As I had been at the first PCHH live show a year earlier, at the old NPR bulding that's since been torn down, I was fighting a cold on this evening. I hope I didn't pass it on to you if we happened to shake hands. I did warn everyone who so much as made eye contact with me to wash their hands immediately. It's how I convey warmth and sincerity, you guys.

You can hear the episode here. Happy New Year.

Pop Culture Happy Hour: More Hobbits, and Christmas Music

Chris Klimek

1973's Magnum Force inverted the premise of its prequel, Dirty Harry.

Thanks to Pop Culture Happy Hour full-timers Stephen Thompson, Glen Weldon, and host Linda Holmes for inviting me back on the podcast this week to talk about The Hobbit: The Desolation of Smaug, and a subject closer to my heart than that one, Christmas music.
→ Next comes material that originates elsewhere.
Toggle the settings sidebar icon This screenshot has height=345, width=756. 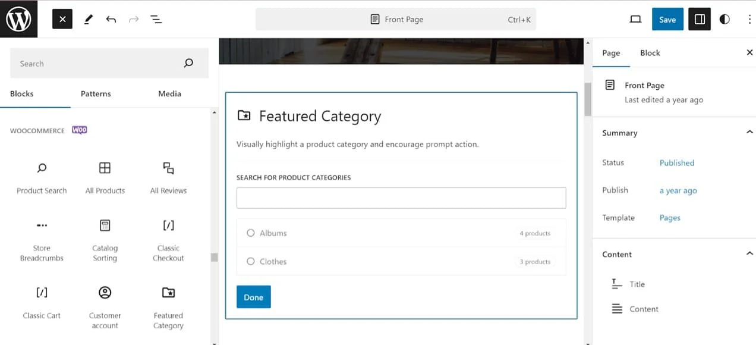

Have I mentioned that I'm very interested in Christmas music?

Our dissection of that enervating Hobbit movie feeds into a discussion of second installments, and some of the ones that really work. If you haven't seen Magnum Force in a while, there's no time like the present, Christmas T-minus five.

You can listen here or download the podcast from iTunes here

One element of our Hobbit talk that got cut for time was when I mentioned that I'd sought out a "High Frame Rate" presentation of this movie, because I'm interested in where action pictures might be headed. I remember James Cameron mentioning HFR as a potential new frontier in interviews from more than ten years ago, well before Avatar. (He has announced that Avatar's four sequels, coming in 2016, 2017, and 2018, will be released in HFR.)

I've read that director Peter Jackson messed with the color grading of the HFR version of Smaug in response to complaints that the prior Hobbit movie had a cheap, daytime-soap look. I love the irony that the newest, priciest filmmaking technology has the effect of making this megafranchise look like a shot-on-video-for-peanuts Dr. Who episode.

Anyway, whatever Jackson did seemed to my eyes to be for naught. Smaug has a distracting, video-gamey look that conspired with its pointlessly roaming camerawork to make everything in the frame feel weightless. I had a tougher time suspending my disbelief watching The Desolation of Smaug than I do watching the original 1933 King Kong, or a Ray Harryhausen joint. The illusion of weight, not size, is what makes impossible visions seem real.